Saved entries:
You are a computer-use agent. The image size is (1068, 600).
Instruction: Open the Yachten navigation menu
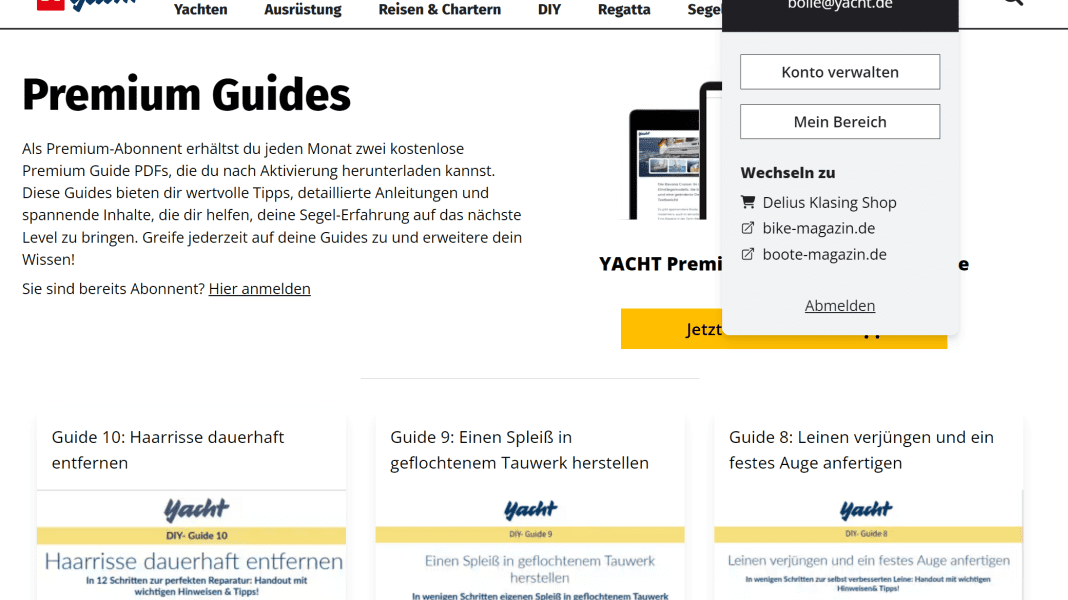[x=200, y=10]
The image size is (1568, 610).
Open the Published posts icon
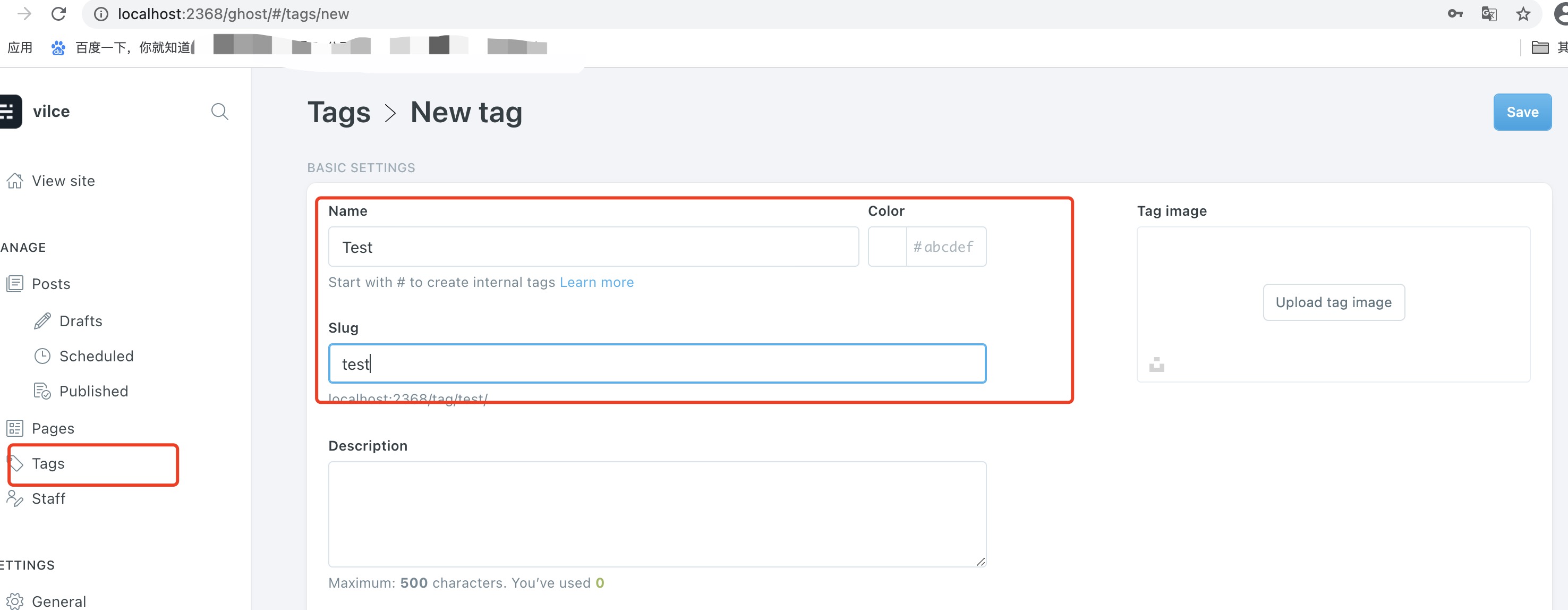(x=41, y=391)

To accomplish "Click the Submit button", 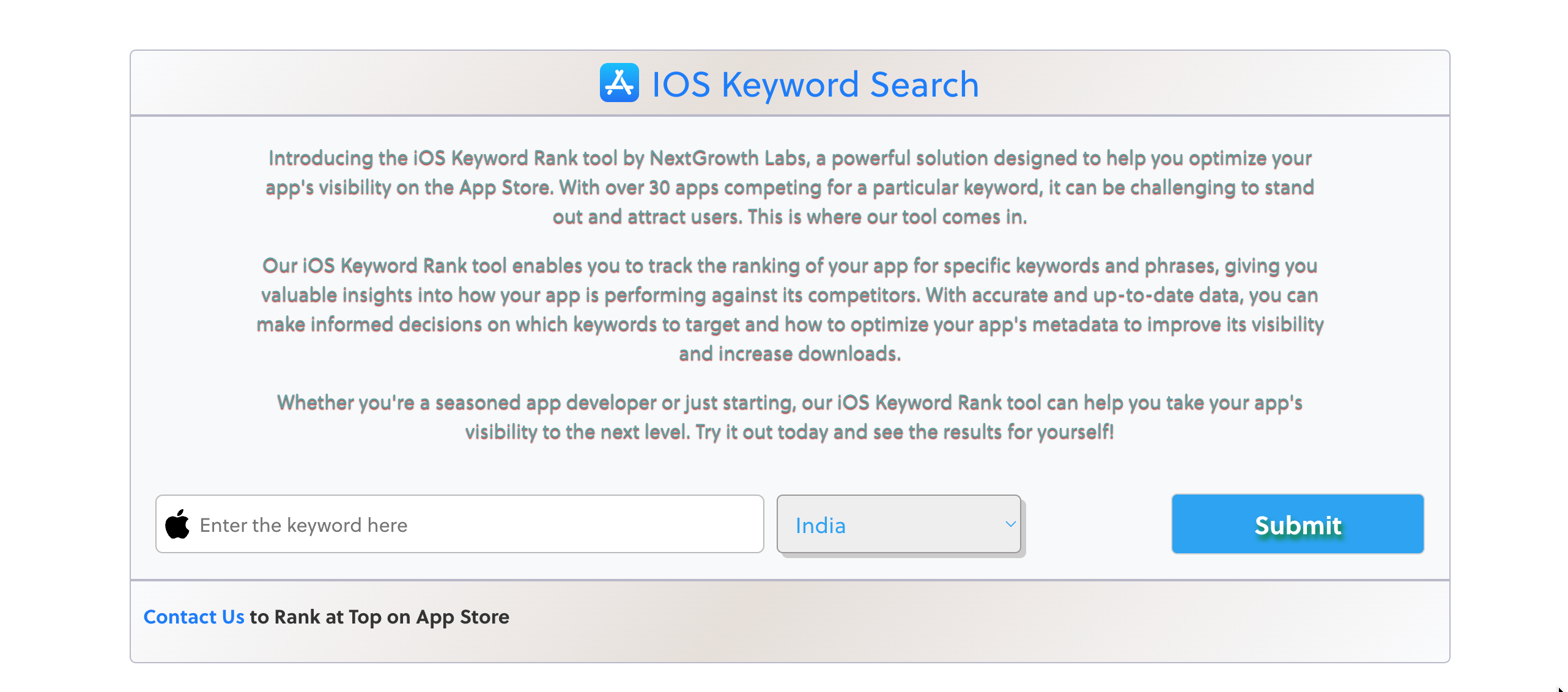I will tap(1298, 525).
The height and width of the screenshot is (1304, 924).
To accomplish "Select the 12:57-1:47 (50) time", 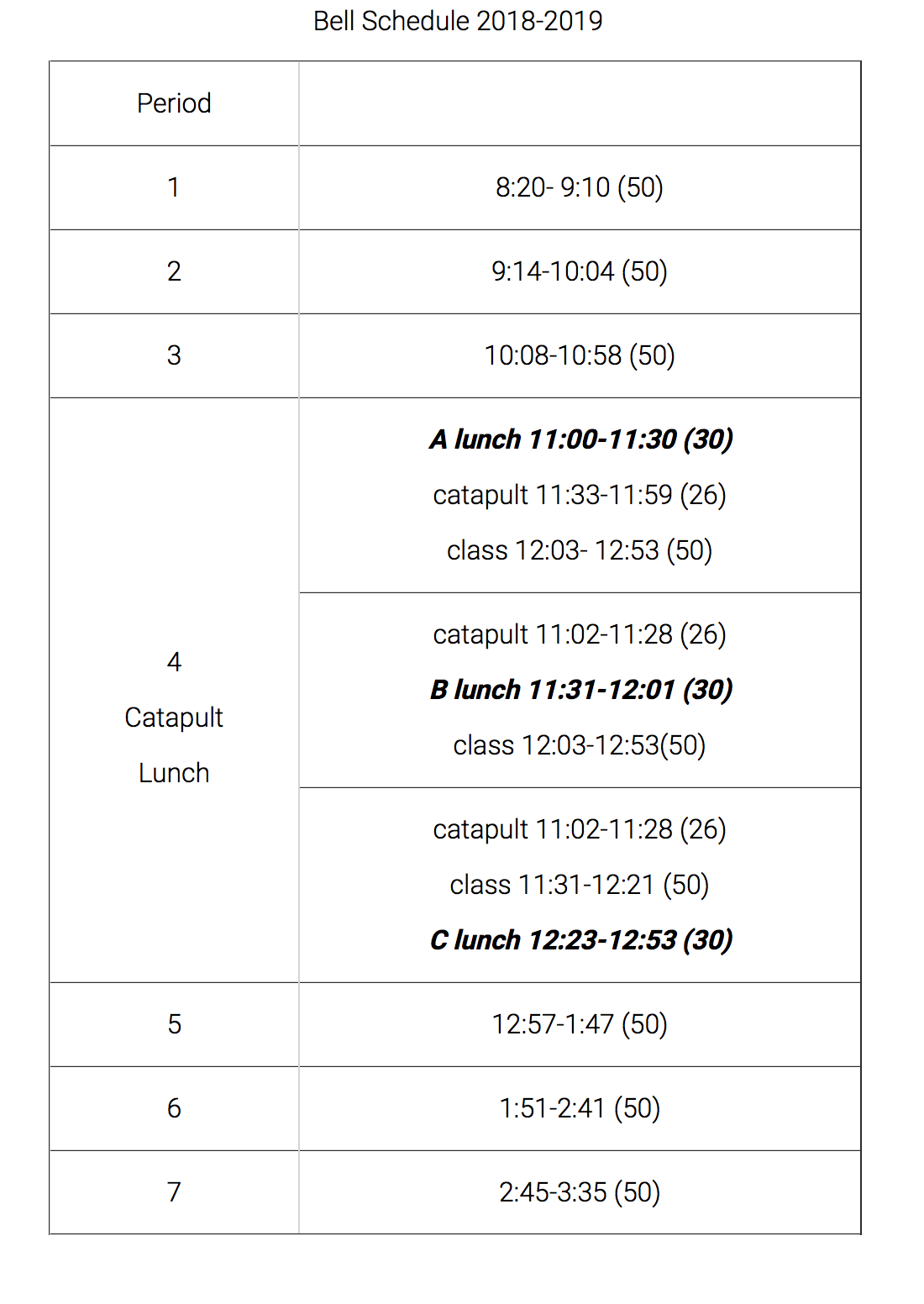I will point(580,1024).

- _Task directions_
Note each line above that holds "size", then copy all of them.

- _The answer_
You are a computer-use agent. The image size is (1068, 600).
The image size is (1568, 610).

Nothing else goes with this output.